# Phase 2 Robot Policy Learning - Async Training Demo

[![Open In Colab](https://colab.research.google.com/assets/colab-badge.svg)](https://colab.research.google.com/github/mensch72/empo/blob/main/notebooks/phase2_async_colab_demo.ipynb)

This notebook demonstrates **Phase 2** of the EMPO framework - learning a robot policy
that maximizes aggregate human power.
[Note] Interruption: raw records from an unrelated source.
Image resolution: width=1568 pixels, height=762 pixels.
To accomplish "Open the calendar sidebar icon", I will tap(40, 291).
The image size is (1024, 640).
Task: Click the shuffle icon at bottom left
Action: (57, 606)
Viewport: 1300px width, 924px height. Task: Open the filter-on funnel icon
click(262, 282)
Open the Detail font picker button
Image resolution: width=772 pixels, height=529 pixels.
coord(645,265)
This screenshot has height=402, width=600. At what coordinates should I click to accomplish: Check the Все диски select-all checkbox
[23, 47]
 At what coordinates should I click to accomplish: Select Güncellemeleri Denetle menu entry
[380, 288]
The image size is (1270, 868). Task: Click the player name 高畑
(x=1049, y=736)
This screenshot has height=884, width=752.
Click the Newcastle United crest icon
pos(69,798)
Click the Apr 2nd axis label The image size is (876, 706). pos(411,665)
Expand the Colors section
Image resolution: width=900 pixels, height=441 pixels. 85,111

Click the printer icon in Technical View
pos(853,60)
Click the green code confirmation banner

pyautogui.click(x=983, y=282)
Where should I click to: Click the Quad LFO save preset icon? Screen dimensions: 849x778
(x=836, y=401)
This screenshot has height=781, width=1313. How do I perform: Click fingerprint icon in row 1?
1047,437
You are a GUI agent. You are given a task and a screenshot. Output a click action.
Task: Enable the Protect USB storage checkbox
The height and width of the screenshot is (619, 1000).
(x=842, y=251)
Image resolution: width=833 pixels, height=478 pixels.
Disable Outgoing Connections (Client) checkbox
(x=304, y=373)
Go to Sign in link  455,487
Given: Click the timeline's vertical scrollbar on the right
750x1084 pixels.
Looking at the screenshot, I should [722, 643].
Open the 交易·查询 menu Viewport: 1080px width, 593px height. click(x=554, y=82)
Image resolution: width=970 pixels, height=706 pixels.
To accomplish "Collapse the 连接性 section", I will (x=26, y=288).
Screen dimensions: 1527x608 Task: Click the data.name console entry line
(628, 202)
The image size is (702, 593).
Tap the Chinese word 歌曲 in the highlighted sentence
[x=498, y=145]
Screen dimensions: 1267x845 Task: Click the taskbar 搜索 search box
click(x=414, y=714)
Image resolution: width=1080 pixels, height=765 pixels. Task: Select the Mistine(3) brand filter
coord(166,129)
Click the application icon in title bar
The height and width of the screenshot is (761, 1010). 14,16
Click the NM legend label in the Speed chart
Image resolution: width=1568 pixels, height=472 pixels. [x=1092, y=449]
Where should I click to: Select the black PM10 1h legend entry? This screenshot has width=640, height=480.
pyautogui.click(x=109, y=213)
Based on equations (4)-(9) from the paper.

**Features:**
- GPU-accelerated training
- Async actor-learner architecture (optional)
- Model-based targets for stable Q-learning
- Warmup stages with buffer clearing

**Networks trained:**
- `Q_r`: Robot state-action value (eq. 4)
- `V_h^e`: Human goal achievement under robot policy (eq. 6)
- `X_h`: Aggregate goal achievement ability (eq. 7)
- `U_r`: Intrinsic robot reward (eq. 8)
- `V_r`: Robot state value (eq. 9)

## 1. Setup

Clone the repository and install dependencies.

In [None]:
# Clone the EMPO repository
!git clone --depth 1 https://github.com/mensch72/empo.git
%cd empo

In [None]:
# Install Python dependencies
!pip install -q -r requirements-colab.txt
print("Dependencies installed")

In [None]:
# Set up Python paths
import sys
import os

repo_root = os.getcwd()
sys.path.insert(0, os.path.join(repo_root, 'src'))
sys.path.insert(0, os.path.join(repo_root, 'vendor', 'multigrid'))

print(f"PYTHONPATH configured")
print(f"  Repository root: {repo_root}")

## 2. Verify GPU and Imports

In [None]:
import torch
import numpy as np
import time
import random

print("=" * 60)
print("System Information")
print("=" * 60)
print(f"PyTorch version: {torch.__version__}")
print(f"CUDA available: {torch.cuda.is_available()}")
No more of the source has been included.